Heliyonに血管網含有組織の作製に関する劉助教の研究成果が掲載されました。

Yang Liu, Shinji Sakai, Masahito Taya; Engineering tissues with a perfusable vessel-like network using endothelialized alginate hydrogel fiber and spheroid-enclosing microcapsules, Heliyon, vol.2, e00067, 2016.

厚みのある三次元組織を生体外で作製する上で、細胞のライフラインとなる血管網様構造の付与は不可欠であり、世界中でそれに挑戦する研究がされています。本研究では、血管内皮細胞で覆われたヒドロゲルファイバーと、臓器細胞を含むカプセルを使って、組織全体に培養液を送達可能な、組織体を作製するための新しい方法を開発しました。

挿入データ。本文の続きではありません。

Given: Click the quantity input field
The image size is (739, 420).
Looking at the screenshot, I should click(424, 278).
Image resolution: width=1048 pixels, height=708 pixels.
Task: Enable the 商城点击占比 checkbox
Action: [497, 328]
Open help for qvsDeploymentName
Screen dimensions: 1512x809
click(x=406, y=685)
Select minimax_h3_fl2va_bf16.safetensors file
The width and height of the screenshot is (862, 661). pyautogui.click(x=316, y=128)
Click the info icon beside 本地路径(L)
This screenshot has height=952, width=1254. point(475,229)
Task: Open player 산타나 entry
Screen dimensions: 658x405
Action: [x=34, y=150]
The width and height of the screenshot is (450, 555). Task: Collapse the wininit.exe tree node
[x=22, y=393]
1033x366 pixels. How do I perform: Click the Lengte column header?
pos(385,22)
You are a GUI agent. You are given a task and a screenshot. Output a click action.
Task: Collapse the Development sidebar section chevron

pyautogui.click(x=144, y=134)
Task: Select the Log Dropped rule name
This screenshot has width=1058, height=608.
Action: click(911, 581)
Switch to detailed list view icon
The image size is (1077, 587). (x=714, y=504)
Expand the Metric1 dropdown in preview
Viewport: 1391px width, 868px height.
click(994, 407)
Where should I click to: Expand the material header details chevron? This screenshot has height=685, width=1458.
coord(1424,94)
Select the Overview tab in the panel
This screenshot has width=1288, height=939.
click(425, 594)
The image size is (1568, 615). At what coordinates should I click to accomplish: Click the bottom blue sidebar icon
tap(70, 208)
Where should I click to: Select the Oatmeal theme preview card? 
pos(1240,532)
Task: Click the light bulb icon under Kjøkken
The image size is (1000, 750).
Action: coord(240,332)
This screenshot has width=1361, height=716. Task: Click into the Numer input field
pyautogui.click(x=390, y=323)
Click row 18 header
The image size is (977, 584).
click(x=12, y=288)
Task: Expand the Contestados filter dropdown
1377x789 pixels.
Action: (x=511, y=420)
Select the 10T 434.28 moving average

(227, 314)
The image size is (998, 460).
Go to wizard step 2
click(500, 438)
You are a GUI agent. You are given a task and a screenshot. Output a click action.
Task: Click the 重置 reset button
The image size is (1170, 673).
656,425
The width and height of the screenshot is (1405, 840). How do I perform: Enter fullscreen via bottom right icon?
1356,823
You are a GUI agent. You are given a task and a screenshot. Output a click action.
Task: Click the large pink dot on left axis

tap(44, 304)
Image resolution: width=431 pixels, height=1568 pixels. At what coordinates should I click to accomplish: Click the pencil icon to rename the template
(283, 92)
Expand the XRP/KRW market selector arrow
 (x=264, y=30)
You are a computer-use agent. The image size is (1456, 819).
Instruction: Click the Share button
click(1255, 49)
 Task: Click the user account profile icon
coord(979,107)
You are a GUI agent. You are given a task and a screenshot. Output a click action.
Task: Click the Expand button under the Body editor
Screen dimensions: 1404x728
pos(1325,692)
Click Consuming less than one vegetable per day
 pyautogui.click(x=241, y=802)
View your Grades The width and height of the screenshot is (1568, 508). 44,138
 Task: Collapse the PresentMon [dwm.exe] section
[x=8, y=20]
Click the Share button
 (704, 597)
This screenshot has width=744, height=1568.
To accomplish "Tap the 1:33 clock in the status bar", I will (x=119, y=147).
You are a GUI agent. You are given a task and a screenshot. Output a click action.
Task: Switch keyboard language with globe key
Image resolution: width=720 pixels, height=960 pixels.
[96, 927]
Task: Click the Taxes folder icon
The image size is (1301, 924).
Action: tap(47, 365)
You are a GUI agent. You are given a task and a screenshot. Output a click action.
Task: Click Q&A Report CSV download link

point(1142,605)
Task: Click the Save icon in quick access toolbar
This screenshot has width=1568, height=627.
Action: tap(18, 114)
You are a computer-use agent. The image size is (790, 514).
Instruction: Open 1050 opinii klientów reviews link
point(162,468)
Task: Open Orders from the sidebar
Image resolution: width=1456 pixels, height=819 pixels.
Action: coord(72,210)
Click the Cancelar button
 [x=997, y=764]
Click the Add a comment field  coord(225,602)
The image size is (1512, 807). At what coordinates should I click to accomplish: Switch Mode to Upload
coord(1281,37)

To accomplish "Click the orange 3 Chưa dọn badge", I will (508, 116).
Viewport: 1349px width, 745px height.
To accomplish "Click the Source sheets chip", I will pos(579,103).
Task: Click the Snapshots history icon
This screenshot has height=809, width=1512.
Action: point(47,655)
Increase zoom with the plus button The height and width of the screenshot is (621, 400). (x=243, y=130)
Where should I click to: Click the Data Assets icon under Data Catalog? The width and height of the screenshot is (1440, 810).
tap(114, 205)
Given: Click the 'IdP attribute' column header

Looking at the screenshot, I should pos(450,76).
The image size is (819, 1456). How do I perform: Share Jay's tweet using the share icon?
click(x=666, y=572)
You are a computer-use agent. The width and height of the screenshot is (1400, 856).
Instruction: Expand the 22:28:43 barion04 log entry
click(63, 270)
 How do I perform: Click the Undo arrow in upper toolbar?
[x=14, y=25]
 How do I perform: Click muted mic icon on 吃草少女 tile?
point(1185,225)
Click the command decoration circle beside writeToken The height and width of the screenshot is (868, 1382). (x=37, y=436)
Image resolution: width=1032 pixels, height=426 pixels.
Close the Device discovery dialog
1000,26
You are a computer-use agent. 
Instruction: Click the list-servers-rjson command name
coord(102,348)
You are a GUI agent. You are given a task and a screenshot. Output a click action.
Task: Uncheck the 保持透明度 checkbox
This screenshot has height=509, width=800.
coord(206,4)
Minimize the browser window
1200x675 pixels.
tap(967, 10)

 なお、本研究の成果は、昨年、日刊工業新聞誌上にて紹介されています。

 日刊工業新聞

http://www.nikkan.co.jp/news/nkx1020140520eaaf.html

大阪大学大学院基礎工学研究科の劉楊(日本学術振興会特別研究員)、境慎司准教授、田谷正仁 教授らの研究グループは、ヒト肝臓由来の細胞を高密度で埋め込んだコラーゲンのゲル内に、直径0.01~0.05ミリメートル程のヒト血管細胞で構成される流路が複雑につながった毛細血管網状のネットワーク構造を再現し、そのネットワーク内に培養液を流通させることに成功しました。肝臓やすい臓などの大きな臓器を生体外で作ることに直結する成果であり、今後の発展が期待されます。